To control hypercalcemia, volume expansion is usually started and medication that could increase calcemia stopped (lithium, thiazide diuretics, vitamin A, theophylline).11 Calcitonin might be used as a transient treatment while bisphosphonate effect starts. In the specific condition of renal impairment, caution should be given to bisphosphonate.12 Zoledronic acid has been reported as being superior to pamidronate in reducing hypercalcemia.13 Reduced doses and slower infusion rate may decrease the risk of nephrotoxicity.
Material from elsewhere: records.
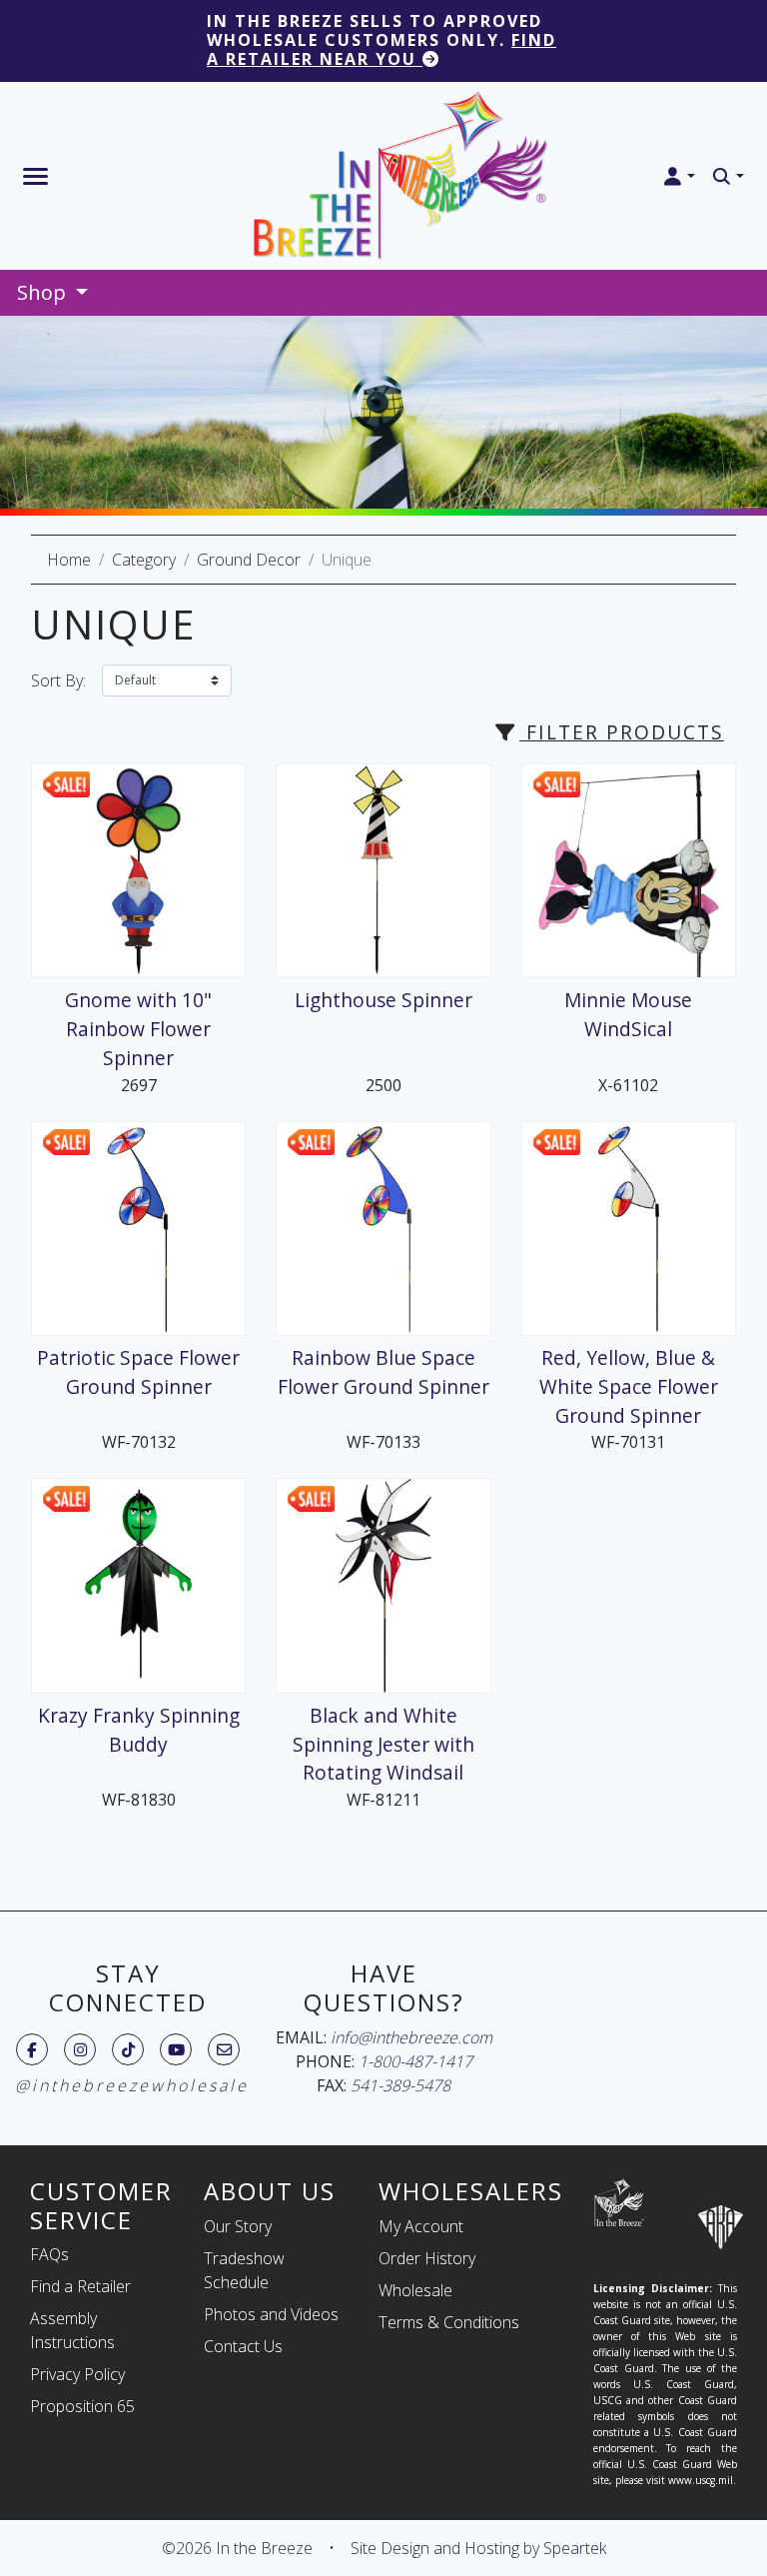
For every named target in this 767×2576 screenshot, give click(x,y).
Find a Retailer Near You (381, 49)
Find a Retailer (80, 2286)
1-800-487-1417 (415, 2061)
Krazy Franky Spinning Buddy (139, 1730)
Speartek (574, 2548)
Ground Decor (249, 560)
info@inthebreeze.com (411, 2037)
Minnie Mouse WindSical (628, 1014)
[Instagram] (80, 2049)
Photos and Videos (271, 2314)
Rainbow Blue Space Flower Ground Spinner (383, 1372)
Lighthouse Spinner (383, 999)
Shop (44, 292)
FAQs (49, 2254)
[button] (678, 176)
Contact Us (243, 2346)
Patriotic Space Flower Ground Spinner (138, 1372)
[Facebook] (32, 2049)
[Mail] (224, 2049)
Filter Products (621, 731)
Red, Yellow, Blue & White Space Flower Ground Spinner (628, 1386)
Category (144, 560)
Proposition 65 (82, 2406)
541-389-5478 (400, 2085)
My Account (421, 2226)
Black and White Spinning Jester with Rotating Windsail (383, 1744)
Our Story (238, 2226)
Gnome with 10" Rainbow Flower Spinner (138, 1028)
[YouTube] (176, 2049)
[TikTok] (128, 2049)
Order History (427, 2258)
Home (69, 560)
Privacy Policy (77, 2374)
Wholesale (415, 2290)
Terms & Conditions (449, 2322)
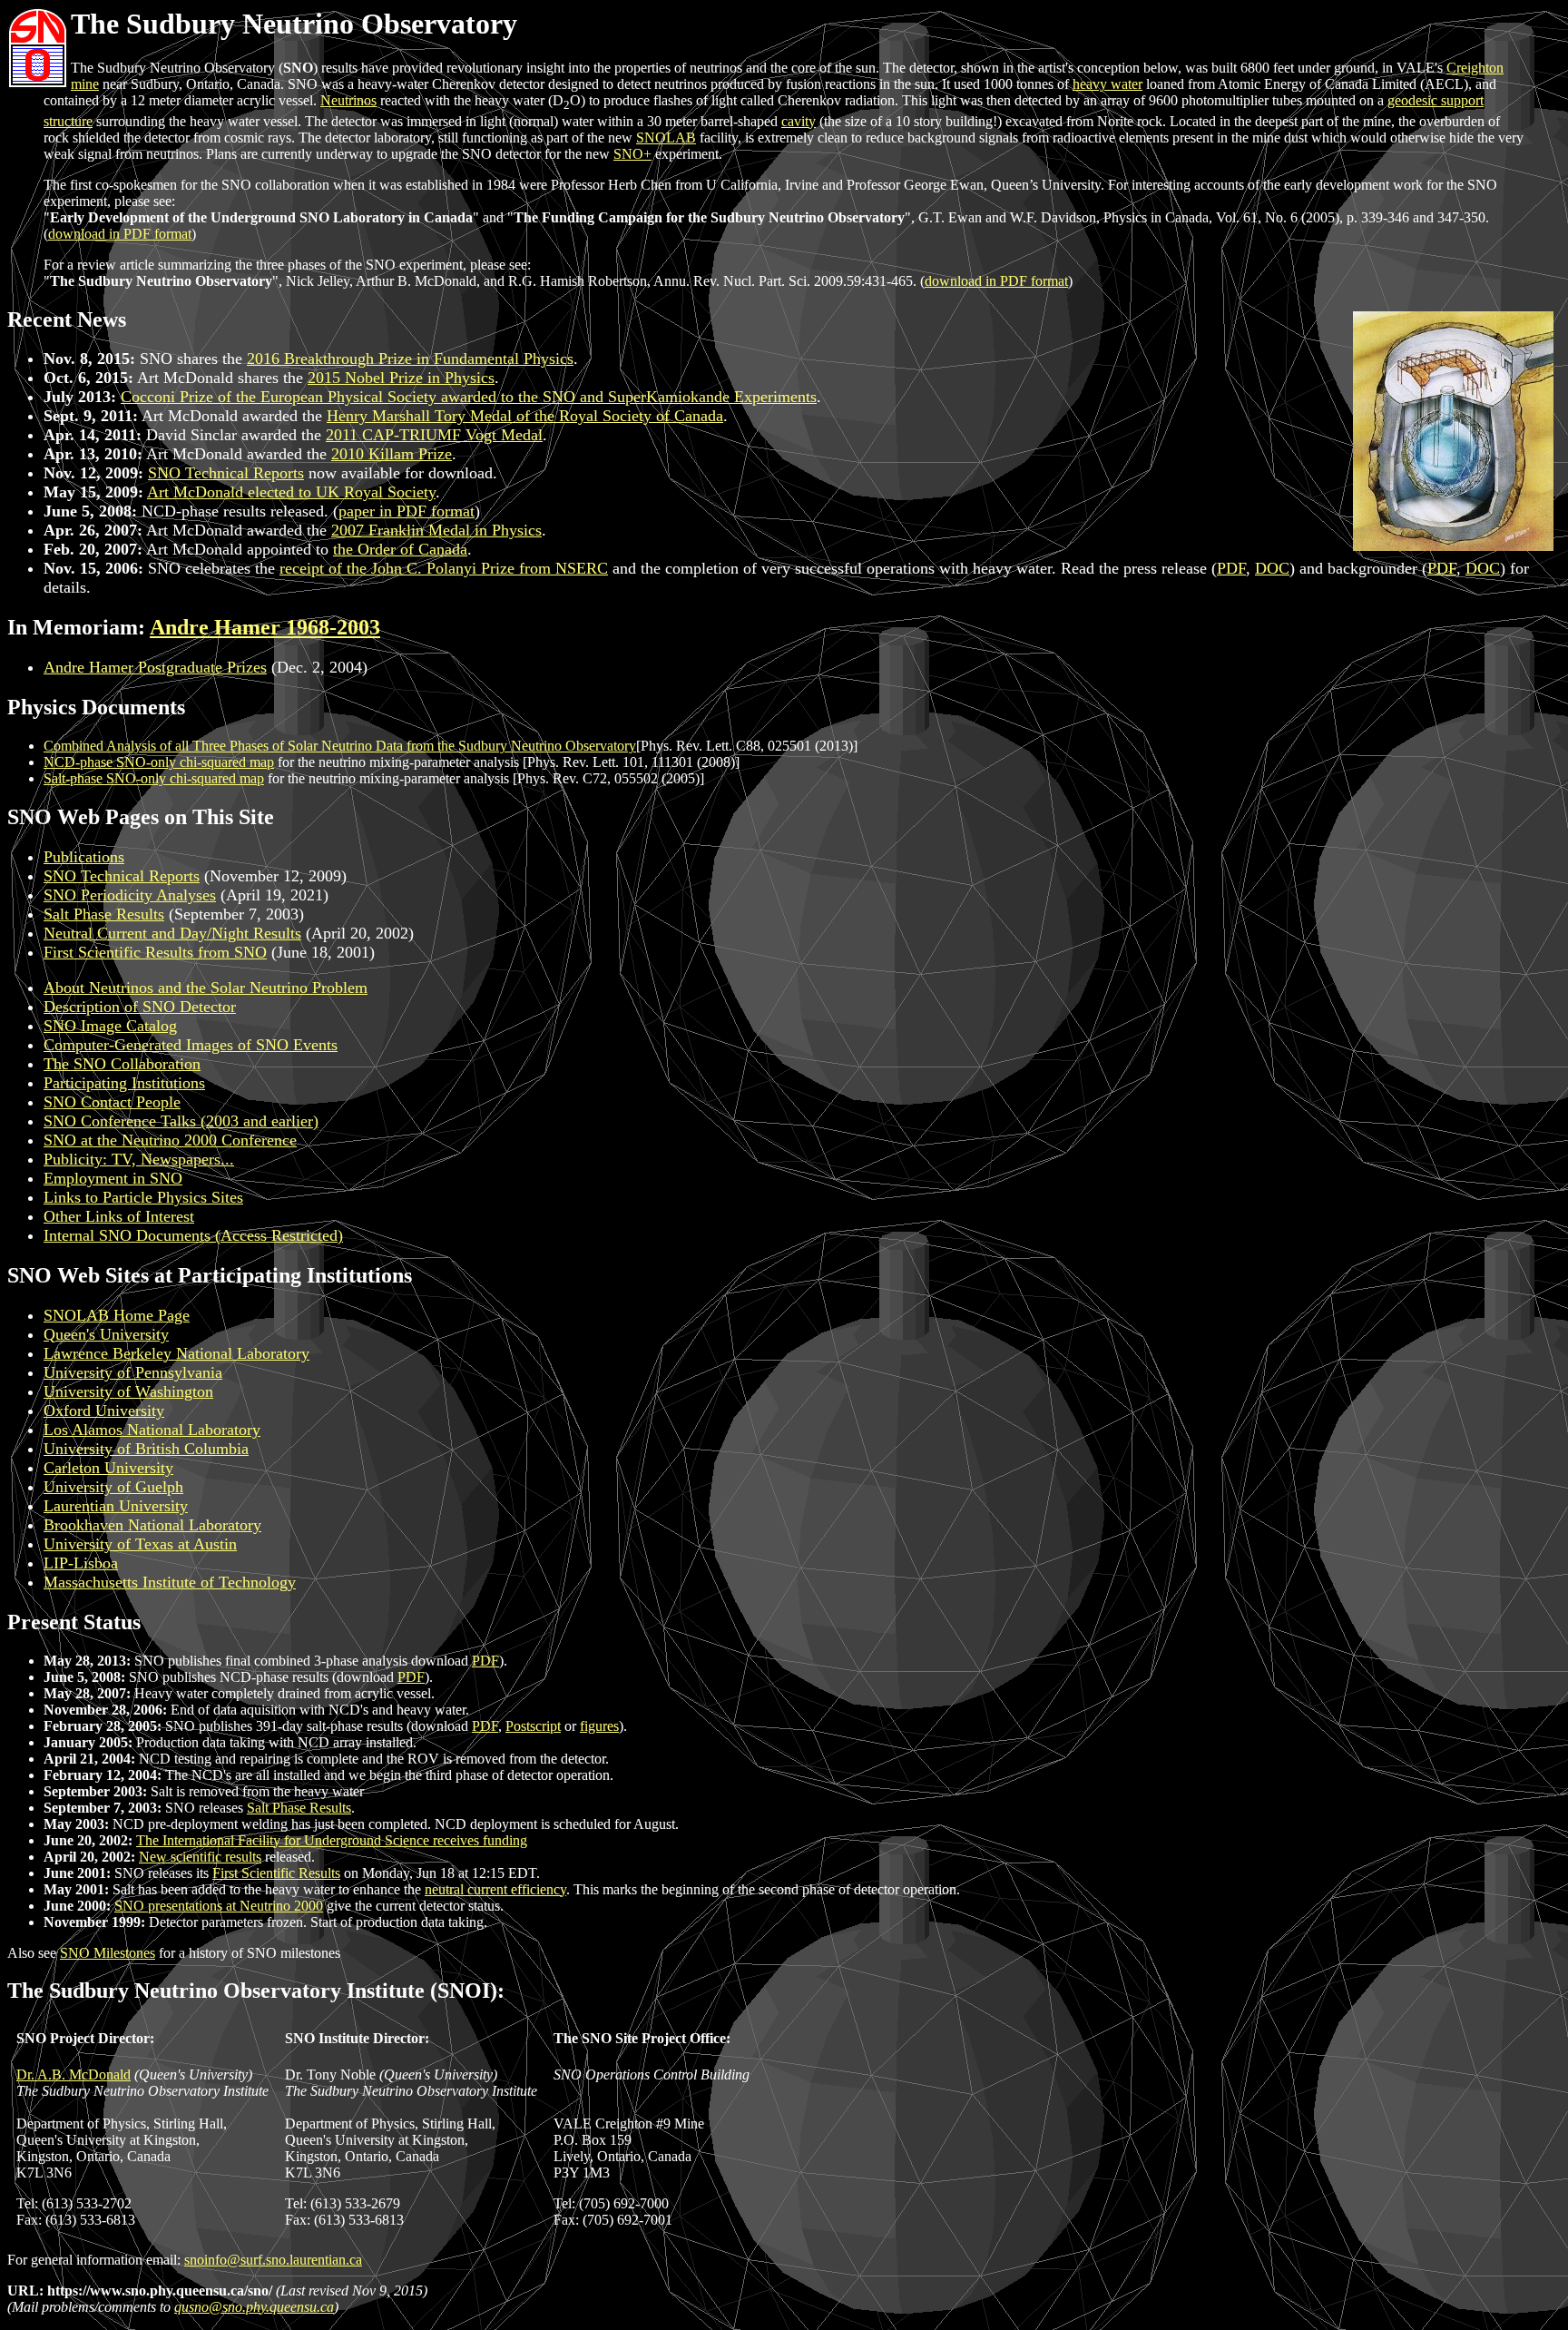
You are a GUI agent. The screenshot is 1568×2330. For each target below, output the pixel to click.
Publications (84, 857)
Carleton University (108, 1468)
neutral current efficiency (495, 1889)
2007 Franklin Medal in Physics (436, 530)
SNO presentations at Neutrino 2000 (218, 1905)
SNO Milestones (107, 1953)
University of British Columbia (146, 1449)
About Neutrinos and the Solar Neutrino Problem (206, 987)
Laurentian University (116, 1506)
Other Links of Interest (119, 1216)
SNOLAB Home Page (117, 1315)
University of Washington (128, 1391)
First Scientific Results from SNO (155, 952)
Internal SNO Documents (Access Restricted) (193, 1235)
In case of refractory hypercalcemia after this initial treatment, denosumab might be considered. Denosumab acts differently from bisphosphonates as it is a monoclonal antibody with affinity for the receptor activator of nuclear factor-κB ligand. It reduces function and survival of osteoclasts. Potential advantages of denosumab are independent elimination from renal or hepatic function, longer duration, and subcutaneous injection.14

The best treatment remains mobilization.15 Patients developing SARS-CoV-2 respiratory failure were typically ventilated longer than in typical acute respiratory disease syndrome. More than half of patients on prolonged mechanical ventilation have functional limitations after discharge from hospital that may last many years.16 Early rehabilitation, starting as soon as possible in ICU, is safe and results in better functional outcomes at hospital discharge, a shorter duration of delirium, and more ventilator-free days.17 In the case of our patient, this was not an alternative until respiratory failure was stabilized and because he had markedly sarcopenia and muscle loss associated with severe critical illness neuromyopathy.